There are several elements of the fact sheet produced that are framed in a negative way for exercise physiology and the information presented is incomplete. The lack of completeness about the presentation of this fact sheet, leads to inferences that the work of exercise physiologists could be viewed as unsafe because of the regulatory framework utilised. There is no explanation of what is actually in place to ensure quality and integrity or how this works.

It's pertinent for any professional body to responsibly produce unbiased, evidence-based information for public viewing. ESSA is extremely disappointed that this association has not collaborated to ensure the production of this material. ESSA has reached out previously with an offer to collaborate on a similar document, which was rejected. At the time, the concerns raised by this association included that it was inappropriate for one profession to comment on the scope of another. There appears to have been a shift in this thinking where this association now feels emboldened to present a fellow allied health profession in a negative way.

Regulation for accredited exercise professionals

Accredited Exercise Physiologists are not registered with The Australian Health Practitioner Regulation Agency (AHPRA) because the risk to the public through their professional practice is low and therefore the government does not need to take on this added regulatory burden.
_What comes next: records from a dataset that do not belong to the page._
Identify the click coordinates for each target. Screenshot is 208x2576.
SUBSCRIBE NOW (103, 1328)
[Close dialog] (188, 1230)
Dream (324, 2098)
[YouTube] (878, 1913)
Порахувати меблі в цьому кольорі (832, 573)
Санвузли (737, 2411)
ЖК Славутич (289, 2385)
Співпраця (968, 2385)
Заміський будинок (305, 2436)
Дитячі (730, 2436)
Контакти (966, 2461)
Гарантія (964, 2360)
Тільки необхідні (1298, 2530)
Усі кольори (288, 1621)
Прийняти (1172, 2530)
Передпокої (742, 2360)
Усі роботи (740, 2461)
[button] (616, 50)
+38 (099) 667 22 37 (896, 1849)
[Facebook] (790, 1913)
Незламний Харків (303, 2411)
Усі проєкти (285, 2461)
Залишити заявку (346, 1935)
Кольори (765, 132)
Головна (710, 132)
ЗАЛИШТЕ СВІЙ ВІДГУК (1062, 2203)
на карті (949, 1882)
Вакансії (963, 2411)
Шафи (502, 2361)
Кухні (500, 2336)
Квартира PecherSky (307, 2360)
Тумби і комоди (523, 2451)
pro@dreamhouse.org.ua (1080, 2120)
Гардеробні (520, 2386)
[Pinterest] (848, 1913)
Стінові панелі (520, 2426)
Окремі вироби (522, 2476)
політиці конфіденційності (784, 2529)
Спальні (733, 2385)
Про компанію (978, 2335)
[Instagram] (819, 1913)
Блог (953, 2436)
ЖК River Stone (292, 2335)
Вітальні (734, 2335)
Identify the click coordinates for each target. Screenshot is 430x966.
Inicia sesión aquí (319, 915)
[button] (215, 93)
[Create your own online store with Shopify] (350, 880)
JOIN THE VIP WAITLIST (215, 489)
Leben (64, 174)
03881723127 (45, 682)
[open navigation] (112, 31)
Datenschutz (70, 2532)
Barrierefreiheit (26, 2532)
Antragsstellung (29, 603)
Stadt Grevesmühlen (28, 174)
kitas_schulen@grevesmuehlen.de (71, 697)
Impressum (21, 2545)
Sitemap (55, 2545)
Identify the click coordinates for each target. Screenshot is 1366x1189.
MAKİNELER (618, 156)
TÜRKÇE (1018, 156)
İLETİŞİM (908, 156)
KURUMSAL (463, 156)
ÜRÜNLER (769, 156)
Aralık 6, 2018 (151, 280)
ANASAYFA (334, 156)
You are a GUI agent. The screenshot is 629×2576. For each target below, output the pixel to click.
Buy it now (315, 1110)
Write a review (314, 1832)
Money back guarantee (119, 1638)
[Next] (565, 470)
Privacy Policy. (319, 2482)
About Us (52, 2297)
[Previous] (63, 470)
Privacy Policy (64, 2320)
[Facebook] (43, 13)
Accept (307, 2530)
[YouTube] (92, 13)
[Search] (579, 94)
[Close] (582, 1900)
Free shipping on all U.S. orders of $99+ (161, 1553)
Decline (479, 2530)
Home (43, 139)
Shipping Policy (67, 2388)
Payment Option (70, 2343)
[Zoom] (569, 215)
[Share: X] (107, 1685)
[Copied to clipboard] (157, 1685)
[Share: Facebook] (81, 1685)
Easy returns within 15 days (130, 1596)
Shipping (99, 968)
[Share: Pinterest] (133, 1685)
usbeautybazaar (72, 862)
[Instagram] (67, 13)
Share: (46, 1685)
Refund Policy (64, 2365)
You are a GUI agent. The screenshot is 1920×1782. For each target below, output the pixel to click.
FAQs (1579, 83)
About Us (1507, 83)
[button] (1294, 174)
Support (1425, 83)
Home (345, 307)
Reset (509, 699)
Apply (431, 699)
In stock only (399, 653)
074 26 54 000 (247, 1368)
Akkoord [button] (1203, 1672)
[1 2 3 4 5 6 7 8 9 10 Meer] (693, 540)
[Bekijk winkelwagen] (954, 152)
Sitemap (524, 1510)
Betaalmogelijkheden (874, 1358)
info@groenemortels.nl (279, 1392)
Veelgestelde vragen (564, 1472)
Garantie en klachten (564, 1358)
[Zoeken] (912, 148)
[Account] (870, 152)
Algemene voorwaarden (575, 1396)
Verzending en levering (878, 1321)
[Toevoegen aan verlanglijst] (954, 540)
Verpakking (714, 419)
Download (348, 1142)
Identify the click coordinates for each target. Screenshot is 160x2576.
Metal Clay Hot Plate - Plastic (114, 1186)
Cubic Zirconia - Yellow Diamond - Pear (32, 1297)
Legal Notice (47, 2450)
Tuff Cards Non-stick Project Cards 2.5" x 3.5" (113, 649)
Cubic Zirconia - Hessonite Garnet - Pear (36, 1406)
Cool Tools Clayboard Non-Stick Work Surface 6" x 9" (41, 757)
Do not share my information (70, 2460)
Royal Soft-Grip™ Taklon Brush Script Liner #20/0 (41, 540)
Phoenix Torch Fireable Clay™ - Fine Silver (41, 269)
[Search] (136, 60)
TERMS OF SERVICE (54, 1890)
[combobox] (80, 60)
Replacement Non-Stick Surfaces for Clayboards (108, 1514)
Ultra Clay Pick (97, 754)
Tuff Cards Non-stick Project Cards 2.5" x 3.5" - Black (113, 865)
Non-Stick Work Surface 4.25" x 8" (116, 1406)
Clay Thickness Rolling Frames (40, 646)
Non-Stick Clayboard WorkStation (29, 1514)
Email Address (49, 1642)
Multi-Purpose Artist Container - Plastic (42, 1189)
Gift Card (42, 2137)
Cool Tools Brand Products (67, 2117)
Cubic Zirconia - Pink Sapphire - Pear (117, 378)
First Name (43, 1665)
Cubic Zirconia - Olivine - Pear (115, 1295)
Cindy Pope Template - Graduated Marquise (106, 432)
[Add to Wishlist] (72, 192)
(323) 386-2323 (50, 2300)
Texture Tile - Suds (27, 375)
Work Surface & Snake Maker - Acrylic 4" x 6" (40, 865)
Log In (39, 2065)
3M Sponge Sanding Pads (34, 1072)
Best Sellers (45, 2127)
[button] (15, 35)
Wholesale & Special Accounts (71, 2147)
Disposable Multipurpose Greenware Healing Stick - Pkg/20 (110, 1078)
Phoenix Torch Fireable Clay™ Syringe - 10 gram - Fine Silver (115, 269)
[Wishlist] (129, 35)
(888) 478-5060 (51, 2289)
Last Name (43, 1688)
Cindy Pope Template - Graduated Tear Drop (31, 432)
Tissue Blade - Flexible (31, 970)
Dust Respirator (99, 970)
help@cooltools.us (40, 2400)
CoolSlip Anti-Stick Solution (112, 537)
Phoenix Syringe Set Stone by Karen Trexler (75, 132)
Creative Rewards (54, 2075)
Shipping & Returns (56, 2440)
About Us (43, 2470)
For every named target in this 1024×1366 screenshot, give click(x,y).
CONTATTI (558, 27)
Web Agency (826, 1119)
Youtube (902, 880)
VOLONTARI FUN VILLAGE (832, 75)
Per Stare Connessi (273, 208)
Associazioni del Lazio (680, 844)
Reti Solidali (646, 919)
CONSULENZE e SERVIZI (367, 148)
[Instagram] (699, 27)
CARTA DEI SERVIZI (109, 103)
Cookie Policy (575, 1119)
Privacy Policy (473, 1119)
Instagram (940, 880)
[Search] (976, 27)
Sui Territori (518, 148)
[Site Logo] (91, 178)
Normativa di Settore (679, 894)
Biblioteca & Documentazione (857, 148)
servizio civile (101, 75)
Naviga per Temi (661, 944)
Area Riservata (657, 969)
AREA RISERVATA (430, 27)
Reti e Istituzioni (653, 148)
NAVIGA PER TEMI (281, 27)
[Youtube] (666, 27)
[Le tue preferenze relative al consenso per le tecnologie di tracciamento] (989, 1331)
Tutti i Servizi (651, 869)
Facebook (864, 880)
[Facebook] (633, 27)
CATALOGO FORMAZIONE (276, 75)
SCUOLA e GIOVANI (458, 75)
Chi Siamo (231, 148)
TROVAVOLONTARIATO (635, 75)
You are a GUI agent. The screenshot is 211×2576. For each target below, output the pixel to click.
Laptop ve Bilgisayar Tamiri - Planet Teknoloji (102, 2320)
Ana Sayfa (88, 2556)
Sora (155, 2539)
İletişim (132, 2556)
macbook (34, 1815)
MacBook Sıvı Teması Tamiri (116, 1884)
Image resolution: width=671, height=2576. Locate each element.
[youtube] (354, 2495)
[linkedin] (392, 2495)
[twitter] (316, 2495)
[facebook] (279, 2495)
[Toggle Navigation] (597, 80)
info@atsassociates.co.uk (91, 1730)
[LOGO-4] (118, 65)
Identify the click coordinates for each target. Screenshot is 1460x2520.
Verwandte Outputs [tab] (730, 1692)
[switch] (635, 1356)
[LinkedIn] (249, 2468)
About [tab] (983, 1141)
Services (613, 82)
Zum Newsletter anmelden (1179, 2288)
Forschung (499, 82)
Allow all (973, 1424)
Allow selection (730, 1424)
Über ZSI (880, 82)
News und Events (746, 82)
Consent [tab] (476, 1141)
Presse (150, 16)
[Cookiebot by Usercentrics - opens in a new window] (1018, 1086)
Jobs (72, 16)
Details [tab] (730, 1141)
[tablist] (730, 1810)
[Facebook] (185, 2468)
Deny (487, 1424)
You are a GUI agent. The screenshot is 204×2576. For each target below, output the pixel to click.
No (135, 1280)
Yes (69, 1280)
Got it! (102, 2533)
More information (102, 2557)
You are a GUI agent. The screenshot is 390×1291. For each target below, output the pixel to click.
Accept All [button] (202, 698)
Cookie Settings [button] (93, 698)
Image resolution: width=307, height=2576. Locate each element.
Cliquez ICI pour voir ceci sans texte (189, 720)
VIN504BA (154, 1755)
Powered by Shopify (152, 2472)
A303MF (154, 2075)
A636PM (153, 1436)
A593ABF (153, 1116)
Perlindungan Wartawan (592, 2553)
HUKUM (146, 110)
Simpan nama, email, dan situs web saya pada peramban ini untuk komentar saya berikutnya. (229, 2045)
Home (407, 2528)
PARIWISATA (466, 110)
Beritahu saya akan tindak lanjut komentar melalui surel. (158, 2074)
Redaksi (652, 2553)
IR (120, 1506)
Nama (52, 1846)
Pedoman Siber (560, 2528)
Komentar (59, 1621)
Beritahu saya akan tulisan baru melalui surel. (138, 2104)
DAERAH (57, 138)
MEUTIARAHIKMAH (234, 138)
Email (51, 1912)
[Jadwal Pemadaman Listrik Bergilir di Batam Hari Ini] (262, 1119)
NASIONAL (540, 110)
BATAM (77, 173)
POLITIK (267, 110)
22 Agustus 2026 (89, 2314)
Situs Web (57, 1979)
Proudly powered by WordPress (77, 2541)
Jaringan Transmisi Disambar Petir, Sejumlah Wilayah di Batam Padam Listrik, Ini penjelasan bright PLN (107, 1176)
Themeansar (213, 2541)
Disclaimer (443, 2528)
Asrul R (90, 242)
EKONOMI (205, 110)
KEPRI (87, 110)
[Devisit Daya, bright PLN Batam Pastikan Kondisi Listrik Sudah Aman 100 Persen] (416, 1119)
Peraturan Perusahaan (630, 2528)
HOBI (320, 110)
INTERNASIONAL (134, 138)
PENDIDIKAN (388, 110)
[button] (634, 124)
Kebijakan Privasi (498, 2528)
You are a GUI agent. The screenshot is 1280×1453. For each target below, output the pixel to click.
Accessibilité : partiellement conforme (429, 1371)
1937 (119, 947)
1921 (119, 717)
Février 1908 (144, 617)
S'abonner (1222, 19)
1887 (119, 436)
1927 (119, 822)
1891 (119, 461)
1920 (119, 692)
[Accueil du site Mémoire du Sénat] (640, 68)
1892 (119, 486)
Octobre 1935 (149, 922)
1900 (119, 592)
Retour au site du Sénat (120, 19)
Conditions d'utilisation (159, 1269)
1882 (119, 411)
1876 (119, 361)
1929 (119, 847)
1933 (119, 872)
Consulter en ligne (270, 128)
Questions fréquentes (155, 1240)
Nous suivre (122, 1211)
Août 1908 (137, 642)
ESSA adheres to the standards set by an independent body, the National Alliance of Self-Regulating Health Professions (NASRHP). NASRHP aims to facilitate national consistency in quality and support for self-regulating health professionals and satisfy national and jurisdictional regulatory requirements, and sets standards that closely align with those implemented by AHPRA.

ESSA and the NASRHP provides assurance to patients they are receiving a quality service from a certified health professional.

What’s next?

ESSA will continue to work with Government, NDIS, Aged Care, private health insurers, hospitals and the community to ensure that all populations benefit from the delivery of clinical exercise. We will also continue offer to collaborate in the development of accurate information that will support consumers, referrers and funders to understand the different roles allied health professions have in the health care system and how we can achieve patient-centred care through effective interprofessional practice.

There is a health workforce shortage in Australia. Producing unhelpful, misleading information of this nature adds confusion, places further burden on patients, impacting the allied health care professionals trying to make a difference. Rather than taking a functional, holistic approach to patient care, information presented in this way takes a micro lens to addressing a macro issue.

ESSA seeks a public apology and retraction of this content from this professional association for misleading Australian consumers, referrers and funders of healthcare.